Julián Moreno, head of Apyme, focuses on this idea and denounces unfair competition by exporting at lower prices than those sold in the domestic market. “It is proof of a dominant position, but without the Ministry of Commerce there will be no place to complain,” he explains. In this sense, businessmen are concerned about the prices concentrated in large companies that supply widespread inputs.

For his part, Luciano Galfione, head of the ProTejer Foundation, understands the lack of competitiveness in Argentina as a systemic problem. “Everything that is produced competitively in any productive establishment reaches the consumer at non-competitive prices, but every time imports were opened in Argentina, not only were the products not cheaper, but the productive network was destroyed,” Galfione highlights. In this sense, the head of the organization calls for the competitiveness of four factors: energy, labor, the tax burden and the transportation network. On this point, he highlighted the need to “extend the entire railway network and restore value to everything that became obsolete; “It would bring a lot of competitiveness.” Until now, Milei has proposed the extension of transportation through privatization.

“If I want to be competitive with the world I have to have the world’s costs. In Argentina, the transportation distances we have are enormous, a sector monopolized by a single electrical distribution network such as Edesur or Edenor, or in the interior by cooperatives,” exemplifies the head of Protejer and adds: “State intervention is not always wrong. , if you cannot remove competitiveness due to factors that the company cannot manage.”

Regarding the tax burden, he alleges that every time the industry in general adds value to the product, the tax burden is greater. “A t-shirt that is born with thread made in Catamarca, ends up in a clothing workshop in Buenos Aires and in the middle it passed through Corrientes, La Rioja and Santa Fe, each time it crossed a border of a province it paid Gross Income. To that we add Profits, VAT and perceptions. The problem is not the production of a product, it is its marketing,” he analyzes in dialogue with Ámbito. Under this premise, the high interest rates of banks, the commissions charged by credit cards and the level of rents do not contribute to the development of the national industry either.

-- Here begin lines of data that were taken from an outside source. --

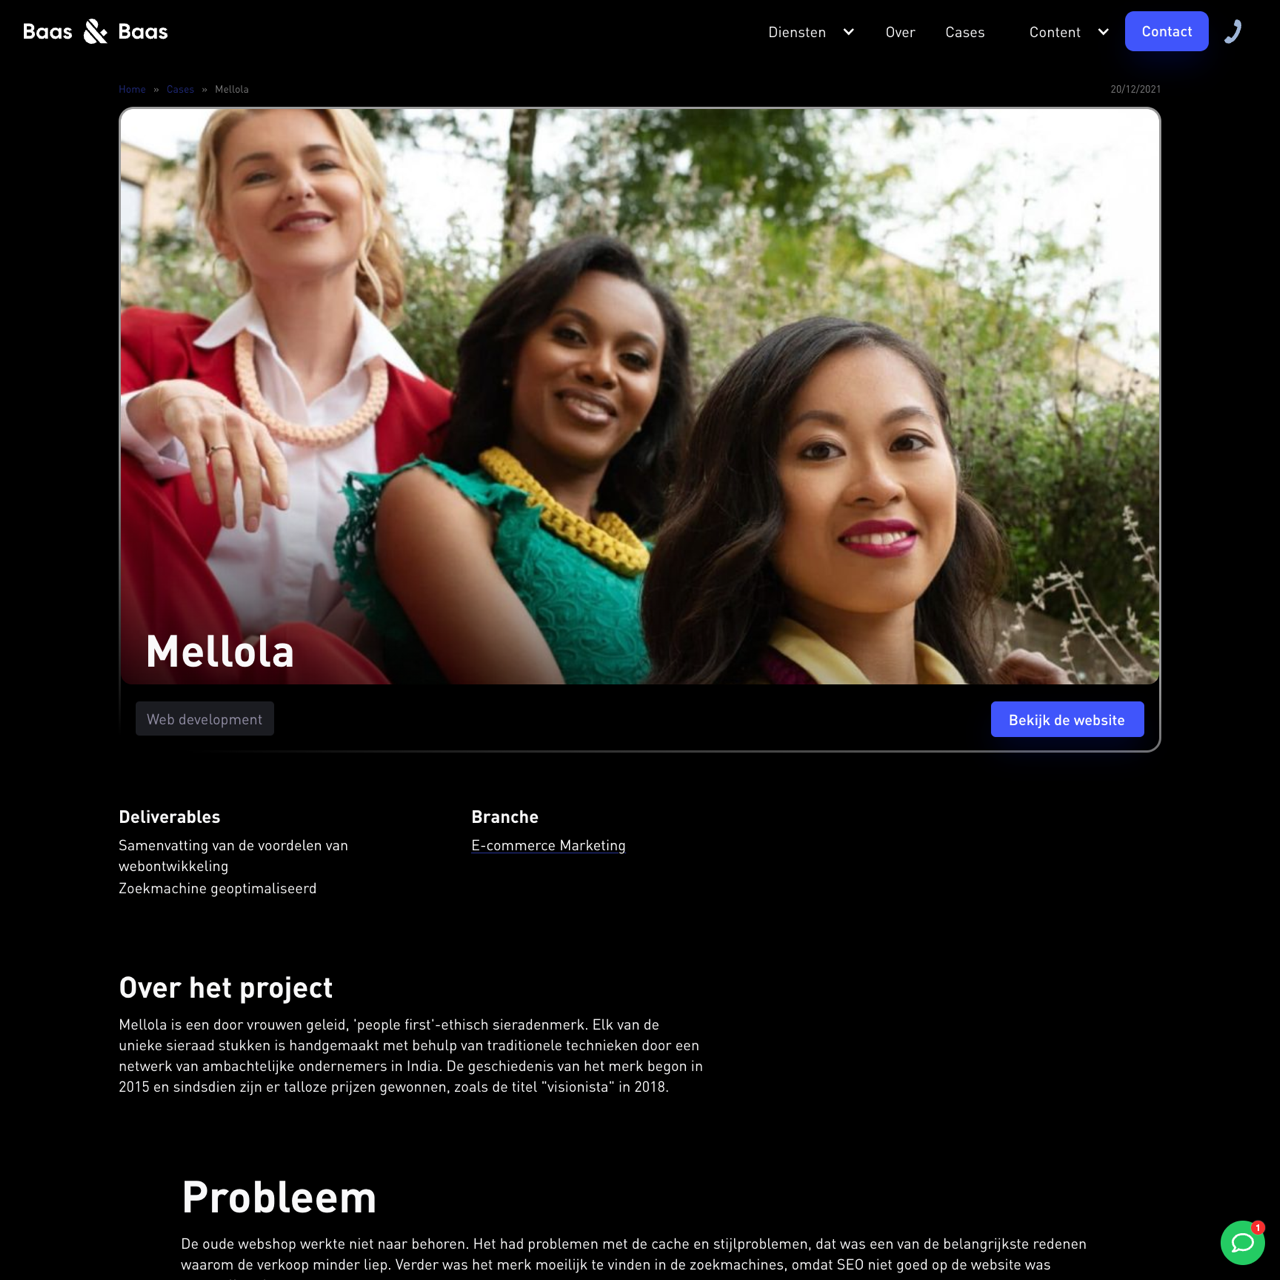Expand the Diensten dropdown chevron
The width and height of the screenshot is (1280, 1280).
[x=848, y=32]
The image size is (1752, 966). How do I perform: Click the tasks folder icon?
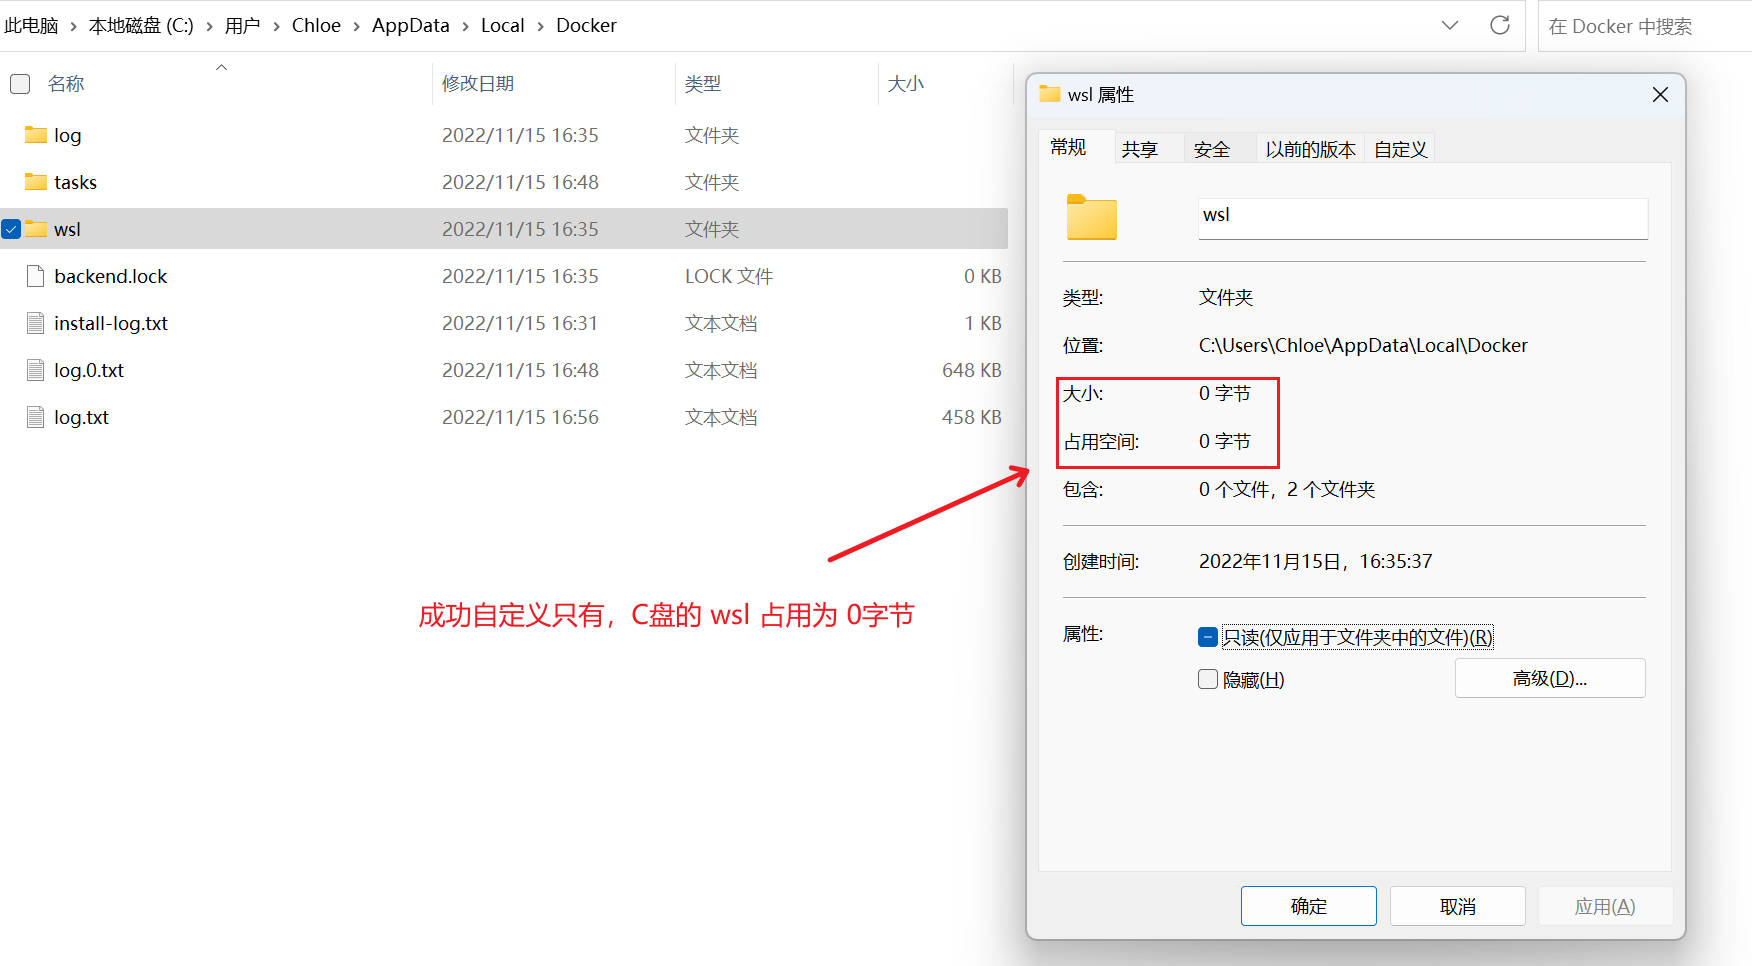click(36, 182)
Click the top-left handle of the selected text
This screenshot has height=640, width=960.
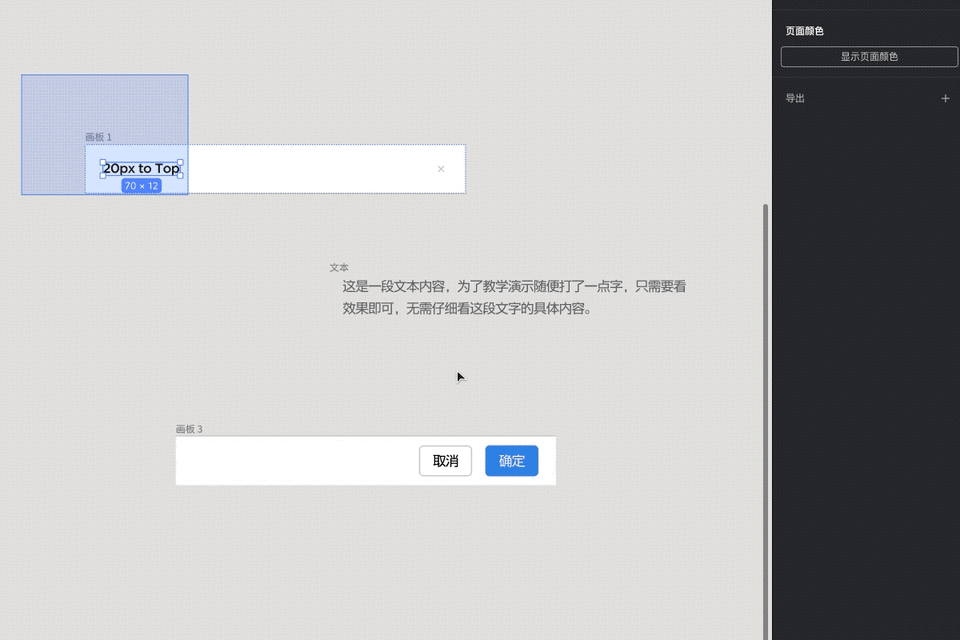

Regarding the latter, a voiceover businessman presents strong complaints about the difficult access to credit for private individuals, which in Argentina is 7% of the GDP. The same happens with energy, which due to supply problems “constantly affects factories with outages or voltage variations”, while, in the case of the north of the country, “great asymmetries are suffered with respect to price.” In conclusion, Rosato assures that The free trade policy without considering the problems of the internal market could have the same consequences as in the 90’s: “25% unemployment, migrating to look for work, and the time of barter.”